Set task: Arrange every line of the records below as a numbered list, skipping blank lines.

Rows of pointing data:
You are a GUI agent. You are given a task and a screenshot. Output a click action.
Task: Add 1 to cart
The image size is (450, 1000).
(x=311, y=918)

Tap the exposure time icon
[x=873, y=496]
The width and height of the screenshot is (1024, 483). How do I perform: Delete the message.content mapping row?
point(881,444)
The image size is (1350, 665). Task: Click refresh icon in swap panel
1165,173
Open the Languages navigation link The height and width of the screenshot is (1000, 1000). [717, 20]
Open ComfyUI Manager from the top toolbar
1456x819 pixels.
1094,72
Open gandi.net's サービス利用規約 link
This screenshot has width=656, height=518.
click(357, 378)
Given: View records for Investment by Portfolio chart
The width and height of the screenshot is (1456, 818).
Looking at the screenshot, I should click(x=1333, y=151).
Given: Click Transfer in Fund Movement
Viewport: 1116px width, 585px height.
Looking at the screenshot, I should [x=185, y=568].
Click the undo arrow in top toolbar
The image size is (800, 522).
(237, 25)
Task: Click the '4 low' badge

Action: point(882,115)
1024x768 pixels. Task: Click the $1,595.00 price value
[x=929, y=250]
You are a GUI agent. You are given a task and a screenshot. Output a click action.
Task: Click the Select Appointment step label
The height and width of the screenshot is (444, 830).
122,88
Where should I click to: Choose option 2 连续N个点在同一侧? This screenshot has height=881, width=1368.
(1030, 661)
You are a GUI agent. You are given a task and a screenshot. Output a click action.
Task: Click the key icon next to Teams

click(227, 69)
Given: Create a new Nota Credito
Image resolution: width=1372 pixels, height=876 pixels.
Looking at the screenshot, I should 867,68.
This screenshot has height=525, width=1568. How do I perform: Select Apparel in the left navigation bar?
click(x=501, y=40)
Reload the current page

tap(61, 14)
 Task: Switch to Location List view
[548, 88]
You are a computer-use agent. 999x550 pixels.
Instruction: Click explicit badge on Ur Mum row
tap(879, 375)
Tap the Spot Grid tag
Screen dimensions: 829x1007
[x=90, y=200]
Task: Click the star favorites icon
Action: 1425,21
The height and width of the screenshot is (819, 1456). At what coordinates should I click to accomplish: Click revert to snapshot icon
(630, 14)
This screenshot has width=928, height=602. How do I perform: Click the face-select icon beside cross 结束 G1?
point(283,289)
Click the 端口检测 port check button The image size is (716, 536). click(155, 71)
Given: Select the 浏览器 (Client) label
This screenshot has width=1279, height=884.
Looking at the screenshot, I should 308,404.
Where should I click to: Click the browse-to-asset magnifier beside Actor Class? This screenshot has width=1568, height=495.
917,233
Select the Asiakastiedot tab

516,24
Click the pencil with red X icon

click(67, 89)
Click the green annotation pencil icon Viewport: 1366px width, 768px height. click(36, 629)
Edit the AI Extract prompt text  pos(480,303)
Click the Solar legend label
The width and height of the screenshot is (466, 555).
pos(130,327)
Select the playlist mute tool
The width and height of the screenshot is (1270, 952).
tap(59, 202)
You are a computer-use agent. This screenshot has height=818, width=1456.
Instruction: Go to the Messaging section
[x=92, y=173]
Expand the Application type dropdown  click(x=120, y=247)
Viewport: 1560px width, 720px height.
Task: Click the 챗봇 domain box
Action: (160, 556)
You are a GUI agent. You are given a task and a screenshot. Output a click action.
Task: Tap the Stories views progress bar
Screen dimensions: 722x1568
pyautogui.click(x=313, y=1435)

Task answer:
1. You are a GUI agent. You are given a task and a screenshot. Output a click action.
2. Task: Add 1 to cart
3. The image size is (450, 1000).
4. (x=311, y=918)
5. Tap the exposure time icon
6. [x=873, y=496]
7. The width and height of the screenshot is (1024, 483). How do I perform: Delete the message.content mapping row?
8. point(881,444)
9. The image size is (1350, 665). Task: Click refresh icon in swap panel
10. 1165,173
11. Open the Languages navigation link The height and width of the screenshot is (1000, 1000). [717, 20]
12. Open ComfyUI Manager from the top toolbar
13. 1456x819 pixels.
14. 1094,72
15. Open gandi.net's サービス利用規約 link
16. This screenshot has width=656, height=518.
17. click(357, 378)
18. Given: View records for Investment by Portfolio chart
19. The width and height of the screenshot is (1456, 818).
20. Looking at the screenshot, I should click(x=1333, y=151).
21. Given: Click Transfer in Fund Movement
22. Viewport: 1116px width, 585px height.
23. Looking at the screenshot, I should [x=185, y=568].
24. Click the undo arrow in top toolbar
25. The image size is (800, 522).
26. (237, 25)
27. Task: Click the '4 low' badge
28. Action: point(882,115)
29. 1024x768 pixels. Task: Click the $1,595.00 price value
30. [x=929, y=250]
31. You are a GUI agent. You are given a task and a screenshot. Output a click action.
32. Task: Click the Select Appointment step label
33. The height and width of the screenshot is (444, 830).
34. 122,88
35. Where should I click to: Choose option 2 连续N个点在同一侧? This screenshot has height=881, width=1368.
36. (1030, 661)
37. You are a GUI agent. You are given a task and a screenshot. Output a click action.
38. Task: Click the key icon next to Teams
39. click(227, 69)
40. Given: Create a new Nota Credito
41. Image resolution: width=1372 pixels, height=876 pixels.
42. Looking at the screenshot, I should 867,68.
43. This screenshot has height=525, width=1568. How do I perform: Select Apparel in the left navigation bar?
44. click(x=501, y=40)
45. Reload the current page
46. tap(61, 14)
47.  Task: Switch to Location List view
48. [548, 88]
49. You are a computer-use agent. 999x550 pixels.
50. Instruction: Click explicit badge on Ur Mum row
51. tap(879, 375)
52. Tap the Spot Grid tag
53. Screen dimensions: 829x1007
54. [x=90, y=200]
55. Task: Click the star favorites icon
56. Action: 1425,21
57. The height and width of the screenshot is (819, 1456). At what coordinates should I click to accomplish: Click revert to snapshot icon
58. (630, 14)
59. This screenshot has width=928, height=602. How do I perform: Click the face-select icon beside cross 结束 G1?
60. point(283,289)
61. Click the 端口检测 port check button The image size is (716, 536). click(155, 71)
62. Given: Select the 浏览器 (Client) label
63. This screenshot has width=1279, height=884.
64. Looking at the screenshot, I should 308,404.
65. Where should I click to: Click the browse-to-asset magnifier beside Actor Class? This screenshot has width=1568, height=495.
66. 917,233
67. Select the Asiakastiedot tab
68. 516,24
69. Click the pencil with red X icon
70. click(67, 89)
71. Click the green annotation pencil icon Viewport: 1366px width, 768px height. click(36, 629)
72. Edit the AI Extract prompt text  pos(480,303)
73. Click the Solar legend label
74. The width and height of the screenshot is (466, 555).
75. pos(130,327)
76. Select the playlist mute tool
77. The width and height of the screenshot is (1270, 952).
78. tap(59, 202)
79. You are a computer-use agent. This screenshot has height=818, width=1456.
80. Instruction: Go to the Messaging section
81. [x=92, y=173]
82. Expand the Application type dropdown  click(x=120, y=247)
83. Viewport: 1560px width, 720px height.
84. Task: Click the 챗봇 domain box
85. Action: (160, 556)
86. You are a GUI agent. You are given a task and a screenshot. Output a click action.
87. Task: Tap the Stories views progress bar
88. Screen dimensions: 722x1568
89. pyautogui.click(x=313, y=1435)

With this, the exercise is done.